Фрагмент источника:
______________________________

Рис. 12.7 Синтаксическая структура первой строчки «Norwegian Wood» (а). Основные ноты нисходящего трезвучия (б), которое после украшения составляют диатоническую (ладовую) гамму (в).

 

Тем не менее, в шенкеровском понятии иерархического развертывания музыкальной структуры, безусловно, есть некоторая обоснованность, и именно поэтому шенкеровский анализ информирует большинство систем, используемых сегодня для раскрытия «грамматики» музыки: все они имеют тенденцию предполагать, что музыкальные фразы можно свести к минимуму согласно различному статусу составляющих их нот; этот процесс называется «редукция тонов» и его можно сравнить с пикселизацией изображения при последовательном ухудшении качества, когда каждый пиксель несет в себе только основную информацию о цвете и яркости данного участка картинки.[92]

Рассмотрим в качестве примере первую строчку песни» Битлз» «Norwegian Wood», иерархическую структуру которой проанализировали теоретики музыки Фред Лердал и Рэй Джекендоф (Рис. 12.7а). Самые важные ноты, по их мнению, сопровождают слова «I», «girl», «say» и «me» (Рис. 12.7б). Эта субструктура довольно очевидна, потому что ключевые ноты выпадают на сильные доли, а еще они самые долгие. Более того, они сравнительно тонально‑стабильные и представляют собой ноты тонического трезвучия в тональности ми мажор: си, соль‑диез, ми, си. Если вы пропоете только эти четыре ноты, то сразу ощутите законченную, полную фразу. Якорные ноты составляют аккорд ми мажор, только в обратном порядке, как арпеджио, таким образом, общий контур фразы является нисходящим. Если мы добавим еще несколько нот мелодии, то сможем создать нисходящую гамму (Рис. 12.7) (обратите внимание, что это не мажорная гамма, а ладовая, потому что ре на слове «she» натуральная, а не диез; это придает песне некоторый фолк‑оттенок).

______________________________

Исходные данные:
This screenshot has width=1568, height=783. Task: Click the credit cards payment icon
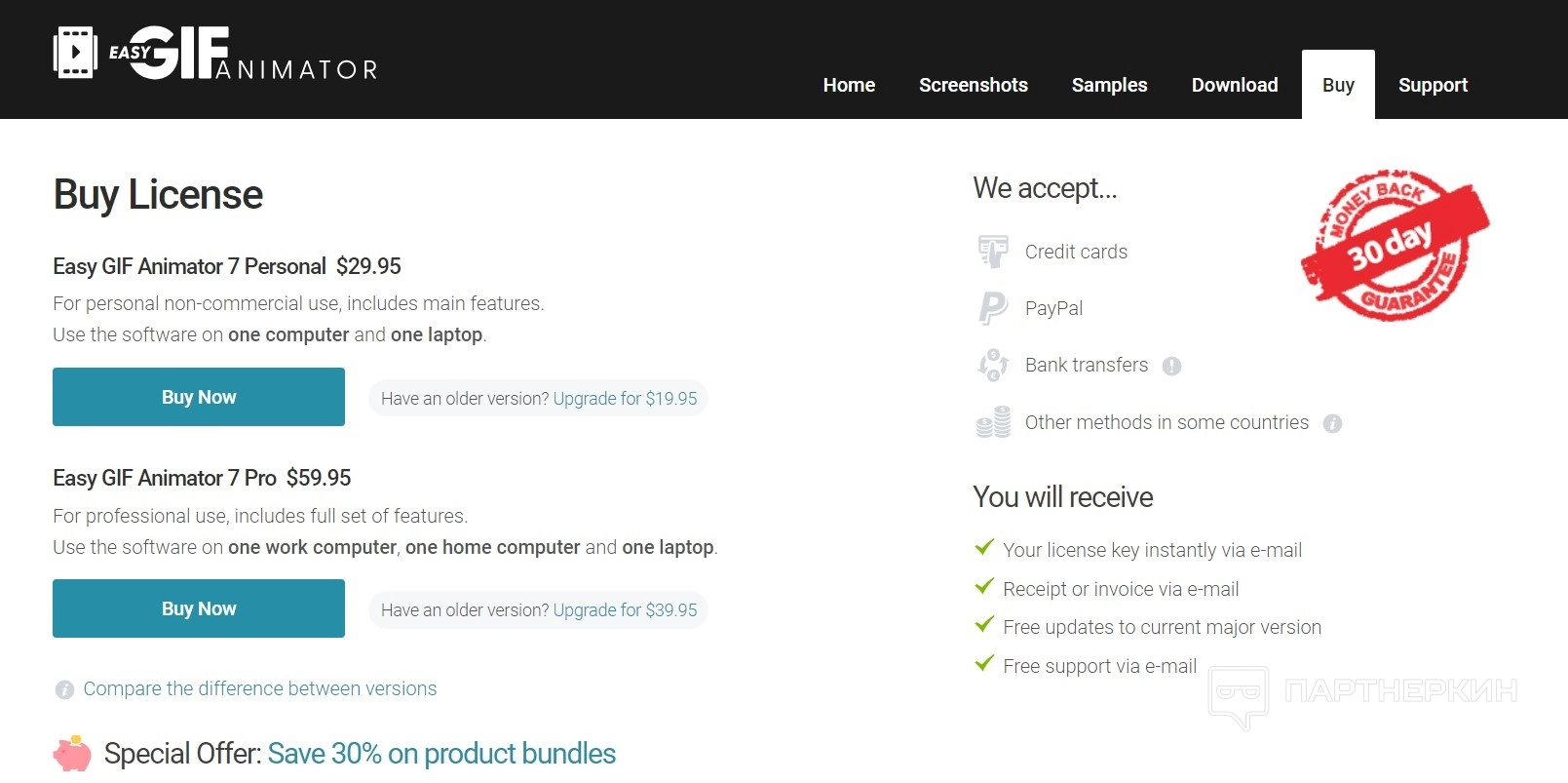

______________________________

Необходимые действия:
A – Согласно фрагменту источника, какие слова первой строчки «Norwegian Wood» сопровождают самые важные ноты по мнению Фреда Лердала и Рэя Джекендофа?
B – Определите, соответствуют ли фрагменту источника следующие утверждения: (i) якорные ноты первой строчки являются нотами тонического трезвучия в тональности ми мажор; (ii) общий контур фразы является восходящим; (iii) ре на слове «she» звучит как диез. Для каждого утверждения ответьте «да» или «нет» и приведите точную цитату, на основании которой сделан вывод.

Ответы по заданиям:
A – Слова «I», «girl», «say» и «me».

B –
(i) Да: «представляют собой ноты тонического трезвучия в тональности ми мажор: си, соль‑диез, ми, си».
(ii) Нет: «общий контур фразы является нисходящим».
(iii) Нет: «ре на слове «she» натуральная, а не диез».